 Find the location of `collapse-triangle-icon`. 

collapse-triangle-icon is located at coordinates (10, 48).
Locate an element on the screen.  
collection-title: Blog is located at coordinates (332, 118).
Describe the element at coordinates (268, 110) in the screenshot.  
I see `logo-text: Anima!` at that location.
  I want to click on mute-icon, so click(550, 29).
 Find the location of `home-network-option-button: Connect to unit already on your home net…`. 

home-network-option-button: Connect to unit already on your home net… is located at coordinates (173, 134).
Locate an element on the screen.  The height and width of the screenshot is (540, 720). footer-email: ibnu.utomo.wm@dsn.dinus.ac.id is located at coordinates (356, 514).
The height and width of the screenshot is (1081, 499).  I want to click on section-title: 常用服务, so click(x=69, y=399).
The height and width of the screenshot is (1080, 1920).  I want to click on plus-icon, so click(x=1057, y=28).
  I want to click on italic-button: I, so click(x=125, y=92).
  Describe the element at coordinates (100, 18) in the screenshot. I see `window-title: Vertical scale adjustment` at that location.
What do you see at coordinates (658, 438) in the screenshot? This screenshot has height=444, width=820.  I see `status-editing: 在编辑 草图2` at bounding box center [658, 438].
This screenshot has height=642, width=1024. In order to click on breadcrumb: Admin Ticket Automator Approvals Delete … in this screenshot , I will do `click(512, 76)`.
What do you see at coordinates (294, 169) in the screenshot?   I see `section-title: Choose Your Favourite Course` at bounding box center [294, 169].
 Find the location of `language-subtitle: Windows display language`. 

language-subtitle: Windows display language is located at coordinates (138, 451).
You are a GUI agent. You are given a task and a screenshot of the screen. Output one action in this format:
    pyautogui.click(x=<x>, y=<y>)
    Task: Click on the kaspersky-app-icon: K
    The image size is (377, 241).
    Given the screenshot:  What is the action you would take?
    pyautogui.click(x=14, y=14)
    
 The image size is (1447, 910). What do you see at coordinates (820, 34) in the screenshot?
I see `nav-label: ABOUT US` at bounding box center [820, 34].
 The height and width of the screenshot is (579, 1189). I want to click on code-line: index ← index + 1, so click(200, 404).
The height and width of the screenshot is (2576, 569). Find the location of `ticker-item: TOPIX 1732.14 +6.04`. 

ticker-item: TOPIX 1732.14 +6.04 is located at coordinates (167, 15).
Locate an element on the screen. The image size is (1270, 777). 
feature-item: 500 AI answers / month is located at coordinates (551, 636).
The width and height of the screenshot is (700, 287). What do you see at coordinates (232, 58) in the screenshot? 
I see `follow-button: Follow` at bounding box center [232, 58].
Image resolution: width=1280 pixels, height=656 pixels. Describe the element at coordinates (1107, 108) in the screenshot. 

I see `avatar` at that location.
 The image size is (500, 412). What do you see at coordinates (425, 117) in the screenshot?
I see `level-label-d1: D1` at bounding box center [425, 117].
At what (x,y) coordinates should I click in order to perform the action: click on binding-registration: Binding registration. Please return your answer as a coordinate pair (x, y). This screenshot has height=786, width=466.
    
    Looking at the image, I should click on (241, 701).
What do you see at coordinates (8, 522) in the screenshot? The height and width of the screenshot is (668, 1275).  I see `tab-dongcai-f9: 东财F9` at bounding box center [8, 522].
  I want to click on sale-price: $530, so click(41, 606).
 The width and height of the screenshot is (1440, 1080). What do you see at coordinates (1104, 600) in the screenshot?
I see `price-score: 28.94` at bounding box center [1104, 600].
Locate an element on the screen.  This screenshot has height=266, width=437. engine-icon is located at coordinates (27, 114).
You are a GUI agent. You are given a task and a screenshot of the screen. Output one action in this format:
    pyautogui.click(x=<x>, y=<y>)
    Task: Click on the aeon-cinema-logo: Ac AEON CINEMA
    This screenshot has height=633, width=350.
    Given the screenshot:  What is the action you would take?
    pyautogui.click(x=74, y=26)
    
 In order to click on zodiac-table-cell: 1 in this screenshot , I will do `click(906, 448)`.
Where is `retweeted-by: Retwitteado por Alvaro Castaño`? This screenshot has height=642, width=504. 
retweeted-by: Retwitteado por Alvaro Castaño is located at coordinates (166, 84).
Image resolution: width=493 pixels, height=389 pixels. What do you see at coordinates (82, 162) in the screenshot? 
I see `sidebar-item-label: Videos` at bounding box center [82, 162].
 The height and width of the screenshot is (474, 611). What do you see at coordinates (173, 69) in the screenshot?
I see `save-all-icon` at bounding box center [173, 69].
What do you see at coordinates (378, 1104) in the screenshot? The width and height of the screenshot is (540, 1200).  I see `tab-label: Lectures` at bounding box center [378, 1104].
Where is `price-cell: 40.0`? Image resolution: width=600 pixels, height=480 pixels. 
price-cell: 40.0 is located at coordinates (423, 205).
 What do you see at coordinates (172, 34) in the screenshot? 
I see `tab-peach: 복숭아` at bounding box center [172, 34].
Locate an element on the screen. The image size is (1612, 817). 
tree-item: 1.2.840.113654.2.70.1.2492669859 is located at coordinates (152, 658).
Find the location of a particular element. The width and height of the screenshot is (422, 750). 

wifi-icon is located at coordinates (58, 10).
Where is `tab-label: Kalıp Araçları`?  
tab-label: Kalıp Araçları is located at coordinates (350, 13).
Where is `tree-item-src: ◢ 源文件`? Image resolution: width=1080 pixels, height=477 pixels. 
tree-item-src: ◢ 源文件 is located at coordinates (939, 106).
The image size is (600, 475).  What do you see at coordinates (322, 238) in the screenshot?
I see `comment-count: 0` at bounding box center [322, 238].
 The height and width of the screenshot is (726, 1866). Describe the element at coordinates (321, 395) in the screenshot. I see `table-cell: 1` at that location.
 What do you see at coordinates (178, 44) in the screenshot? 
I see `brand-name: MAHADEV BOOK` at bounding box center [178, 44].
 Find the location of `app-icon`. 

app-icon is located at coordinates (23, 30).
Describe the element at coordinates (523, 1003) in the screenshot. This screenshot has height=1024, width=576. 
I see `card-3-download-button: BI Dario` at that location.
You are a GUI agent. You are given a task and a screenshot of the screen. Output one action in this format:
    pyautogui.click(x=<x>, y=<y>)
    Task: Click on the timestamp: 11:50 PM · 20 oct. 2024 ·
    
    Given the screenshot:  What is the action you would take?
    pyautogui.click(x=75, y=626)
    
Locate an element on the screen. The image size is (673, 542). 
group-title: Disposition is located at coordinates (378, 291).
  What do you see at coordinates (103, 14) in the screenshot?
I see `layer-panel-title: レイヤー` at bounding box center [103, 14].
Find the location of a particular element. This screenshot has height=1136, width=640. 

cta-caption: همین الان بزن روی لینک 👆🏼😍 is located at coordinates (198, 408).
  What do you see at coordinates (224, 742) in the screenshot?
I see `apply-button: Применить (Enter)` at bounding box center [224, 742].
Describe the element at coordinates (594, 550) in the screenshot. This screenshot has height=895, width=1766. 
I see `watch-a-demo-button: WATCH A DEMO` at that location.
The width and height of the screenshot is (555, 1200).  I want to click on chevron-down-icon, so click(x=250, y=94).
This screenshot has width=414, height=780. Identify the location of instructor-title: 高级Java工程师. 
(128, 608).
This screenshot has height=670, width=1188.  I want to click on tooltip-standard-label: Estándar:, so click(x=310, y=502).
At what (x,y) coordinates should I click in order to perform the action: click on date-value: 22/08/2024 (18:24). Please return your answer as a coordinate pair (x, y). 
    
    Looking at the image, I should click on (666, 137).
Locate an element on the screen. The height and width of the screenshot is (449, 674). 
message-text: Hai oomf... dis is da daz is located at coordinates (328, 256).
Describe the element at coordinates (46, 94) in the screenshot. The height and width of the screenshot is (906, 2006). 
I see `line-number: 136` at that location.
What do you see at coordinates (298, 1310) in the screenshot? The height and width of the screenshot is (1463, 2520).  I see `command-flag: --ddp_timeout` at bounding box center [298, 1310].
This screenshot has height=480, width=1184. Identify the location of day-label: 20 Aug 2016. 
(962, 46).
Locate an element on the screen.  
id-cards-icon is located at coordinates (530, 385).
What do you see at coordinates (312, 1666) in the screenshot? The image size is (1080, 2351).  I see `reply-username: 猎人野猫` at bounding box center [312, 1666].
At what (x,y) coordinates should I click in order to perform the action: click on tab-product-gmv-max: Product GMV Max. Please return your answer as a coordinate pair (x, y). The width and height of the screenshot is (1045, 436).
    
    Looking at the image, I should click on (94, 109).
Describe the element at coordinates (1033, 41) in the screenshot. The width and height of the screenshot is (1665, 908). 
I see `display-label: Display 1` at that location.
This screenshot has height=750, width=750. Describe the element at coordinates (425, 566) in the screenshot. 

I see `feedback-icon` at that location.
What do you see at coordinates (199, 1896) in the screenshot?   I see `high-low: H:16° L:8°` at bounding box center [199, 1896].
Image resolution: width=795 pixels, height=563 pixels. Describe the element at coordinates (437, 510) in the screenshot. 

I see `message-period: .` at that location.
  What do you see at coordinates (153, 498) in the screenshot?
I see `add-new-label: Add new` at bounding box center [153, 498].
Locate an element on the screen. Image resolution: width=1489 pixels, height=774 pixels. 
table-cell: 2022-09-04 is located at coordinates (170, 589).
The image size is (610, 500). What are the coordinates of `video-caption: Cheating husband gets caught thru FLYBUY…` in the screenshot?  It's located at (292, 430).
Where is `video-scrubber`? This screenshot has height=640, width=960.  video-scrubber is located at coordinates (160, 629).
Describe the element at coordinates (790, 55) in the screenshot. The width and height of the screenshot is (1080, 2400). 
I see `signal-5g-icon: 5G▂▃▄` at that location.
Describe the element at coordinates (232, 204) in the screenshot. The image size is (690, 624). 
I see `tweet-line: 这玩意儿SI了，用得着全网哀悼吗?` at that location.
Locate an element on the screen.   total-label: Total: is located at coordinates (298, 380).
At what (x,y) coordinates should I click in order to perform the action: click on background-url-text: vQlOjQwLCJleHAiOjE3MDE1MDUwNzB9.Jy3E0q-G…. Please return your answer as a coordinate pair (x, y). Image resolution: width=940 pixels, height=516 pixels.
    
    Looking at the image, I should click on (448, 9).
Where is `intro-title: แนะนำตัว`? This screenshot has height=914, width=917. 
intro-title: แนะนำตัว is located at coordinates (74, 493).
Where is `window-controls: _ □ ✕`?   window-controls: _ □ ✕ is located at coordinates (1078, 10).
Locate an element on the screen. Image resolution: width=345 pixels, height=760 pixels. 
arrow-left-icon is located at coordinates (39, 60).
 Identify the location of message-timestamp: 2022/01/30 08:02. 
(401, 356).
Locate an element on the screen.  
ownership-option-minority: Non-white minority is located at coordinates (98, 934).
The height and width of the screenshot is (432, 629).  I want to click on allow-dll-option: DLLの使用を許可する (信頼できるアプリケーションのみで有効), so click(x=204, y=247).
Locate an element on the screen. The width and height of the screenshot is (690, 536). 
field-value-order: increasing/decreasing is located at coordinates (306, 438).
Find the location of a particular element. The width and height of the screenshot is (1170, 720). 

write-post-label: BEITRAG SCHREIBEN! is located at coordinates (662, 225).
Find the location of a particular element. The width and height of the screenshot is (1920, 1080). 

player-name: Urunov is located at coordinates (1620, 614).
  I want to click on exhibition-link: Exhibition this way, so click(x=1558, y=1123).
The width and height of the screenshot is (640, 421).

•••••

▶ _Goal of the exercise_
Copy out verbatim everything from the start of the records down to and including the line that contains "Describe the element at coordinates (100, 18)".

▶ _Response for this exercise_
 Find the location of `collapse-triangle-icon`. 

collapse-triangle-icon is located at coordinates (10, 48).
Locate an element on the screen.  
collection-title: Blog is located at coordinates (332, 118).
Describe the element at coordinates (268, 110) in the screenshot.  
I see `logo-text: Anima!` at that location.
  I want to click on mute-icon, so click(550, 29).
 Find the location of `home-network-option-button: Connect to unit already on your home net…`. 

home-network-option-button: Connect to unit already on your home net… is located at coordinates (173, 134).
Locate an element on the screen.  The height and width of the screenshot is (540, 720). footer-email: ibnu.utomo.wm@dsn.dinus.ac.id is located at coordinates (356, 514).
The height and width of the screenshot is (1081, 499).  I want to click on section-title: 常用服务, so click(x=69, y=399).
The height and width of the screenshot is (1080, 1920).  I want to click on plus-icon, so click(x=1057, y=28).
  I want to click on italic-button: I, so click(x=125, y=92).
  Describe the element at coordinates (100, 18) in the screenshot. I see `window-title: Vertical scale adjustment` at that location.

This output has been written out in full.